Outline of Final Research Achievements

This study aimed to elucidate the mechanism that prevents sperm-type epigenome in oocytes. To this end, we generated embryonic stem cells depleted of a candidate factor for this mechanism and reconstructed ovaries using these cells. Genome-wide DNA methylation analysis of mutant oocytes revealed that this factor is not involved in preventing sperm-type DNA methylation patterns in oocytes. Intriguingly, however, this factor is localized to the cytoplasm rather than the nucleus. This observation is particularly interesting, as typical epigenetic modifiers are active in the nucleus, suggesting a novel role for this factor in the cytoplasm of oocytes. In addition, we identified key transcription factors that activate this cytoplasmic factor in oocytes. In summary, we revealed transcriptional regulation of this factor and the role on the epigenetic regulation in oocytes.

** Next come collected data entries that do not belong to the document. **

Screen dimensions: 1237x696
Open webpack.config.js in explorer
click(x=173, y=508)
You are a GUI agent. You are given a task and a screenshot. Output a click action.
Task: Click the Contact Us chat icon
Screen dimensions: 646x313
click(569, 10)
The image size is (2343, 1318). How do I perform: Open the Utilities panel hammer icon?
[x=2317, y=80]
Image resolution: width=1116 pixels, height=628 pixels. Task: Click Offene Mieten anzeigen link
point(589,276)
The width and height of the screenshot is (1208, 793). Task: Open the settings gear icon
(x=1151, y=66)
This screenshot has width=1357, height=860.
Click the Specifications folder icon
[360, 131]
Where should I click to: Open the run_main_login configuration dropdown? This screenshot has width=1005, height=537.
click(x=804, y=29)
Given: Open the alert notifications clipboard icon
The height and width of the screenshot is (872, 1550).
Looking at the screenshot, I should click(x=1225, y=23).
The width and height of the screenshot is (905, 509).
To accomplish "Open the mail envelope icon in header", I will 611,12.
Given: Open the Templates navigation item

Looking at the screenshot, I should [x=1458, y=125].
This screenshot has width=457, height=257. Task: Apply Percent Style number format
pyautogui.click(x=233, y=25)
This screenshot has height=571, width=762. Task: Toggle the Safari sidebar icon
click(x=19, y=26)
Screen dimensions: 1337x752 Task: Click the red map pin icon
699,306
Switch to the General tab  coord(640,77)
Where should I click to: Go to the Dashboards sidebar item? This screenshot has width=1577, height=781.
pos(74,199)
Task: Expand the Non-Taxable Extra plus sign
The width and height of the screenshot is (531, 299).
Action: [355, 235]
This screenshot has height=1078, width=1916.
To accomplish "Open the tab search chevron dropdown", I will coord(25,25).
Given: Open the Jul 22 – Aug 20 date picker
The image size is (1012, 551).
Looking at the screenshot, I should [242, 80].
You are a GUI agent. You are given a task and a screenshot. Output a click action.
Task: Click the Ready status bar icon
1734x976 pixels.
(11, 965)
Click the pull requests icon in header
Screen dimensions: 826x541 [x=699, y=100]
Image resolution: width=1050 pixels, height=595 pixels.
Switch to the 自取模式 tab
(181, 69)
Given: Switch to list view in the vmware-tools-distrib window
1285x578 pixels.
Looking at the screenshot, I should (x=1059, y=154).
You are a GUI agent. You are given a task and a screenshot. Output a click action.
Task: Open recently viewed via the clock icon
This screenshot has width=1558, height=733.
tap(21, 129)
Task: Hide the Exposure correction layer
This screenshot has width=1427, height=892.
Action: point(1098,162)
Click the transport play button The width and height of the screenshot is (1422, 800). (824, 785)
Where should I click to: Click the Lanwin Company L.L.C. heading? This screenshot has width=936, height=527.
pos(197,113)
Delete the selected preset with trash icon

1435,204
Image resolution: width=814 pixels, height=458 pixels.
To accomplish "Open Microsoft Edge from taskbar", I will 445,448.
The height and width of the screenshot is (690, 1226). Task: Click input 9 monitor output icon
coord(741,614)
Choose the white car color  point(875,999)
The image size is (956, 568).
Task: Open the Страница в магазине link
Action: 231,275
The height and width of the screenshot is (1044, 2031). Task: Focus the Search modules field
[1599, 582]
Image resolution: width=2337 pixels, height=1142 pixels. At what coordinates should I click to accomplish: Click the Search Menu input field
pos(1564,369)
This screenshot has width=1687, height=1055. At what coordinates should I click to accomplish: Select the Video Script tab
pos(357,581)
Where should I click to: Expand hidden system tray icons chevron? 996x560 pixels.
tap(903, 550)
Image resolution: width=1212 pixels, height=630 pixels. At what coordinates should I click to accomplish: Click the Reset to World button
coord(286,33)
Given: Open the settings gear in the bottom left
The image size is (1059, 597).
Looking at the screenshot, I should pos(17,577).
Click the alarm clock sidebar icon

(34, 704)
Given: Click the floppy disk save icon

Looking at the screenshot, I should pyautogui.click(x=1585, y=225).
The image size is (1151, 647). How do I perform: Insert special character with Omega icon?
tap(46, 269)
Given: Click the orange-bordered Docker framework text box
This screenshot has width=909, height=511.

However, the role in the cytoplasm of oocytes warrants further investigation.

Free Research Field

エピゲノム

Academic Significance and Societal Importance of the Research Achievements

卵子と精子の持つ異なるエピゲノムパターンは個体の発生に必須であり、その分子基盤の解明は生物学的・医学的に大きな意義を持つ。本研究では、卵母細胞において精子型エピゲノム獲得を抑制する候補因子の一つに着目した。体外で卵母細胞の発生を再構築する実験系から、その発現制御機構の一端やその因子が直接的に卵母細胞のDNAメチル化パターンの形成に寄与しないことを明らかにした。加えて、この因子が細胞質に局在するという予想外の結果を得た。これは、卵母細胞が精子型のエピゲノム制御因子の機能を変化させる新たな機構の一つを示唆する。この因子の更なる解析は配偶子間の異なるゲノム機能の使い分けの理解につながると期待できる。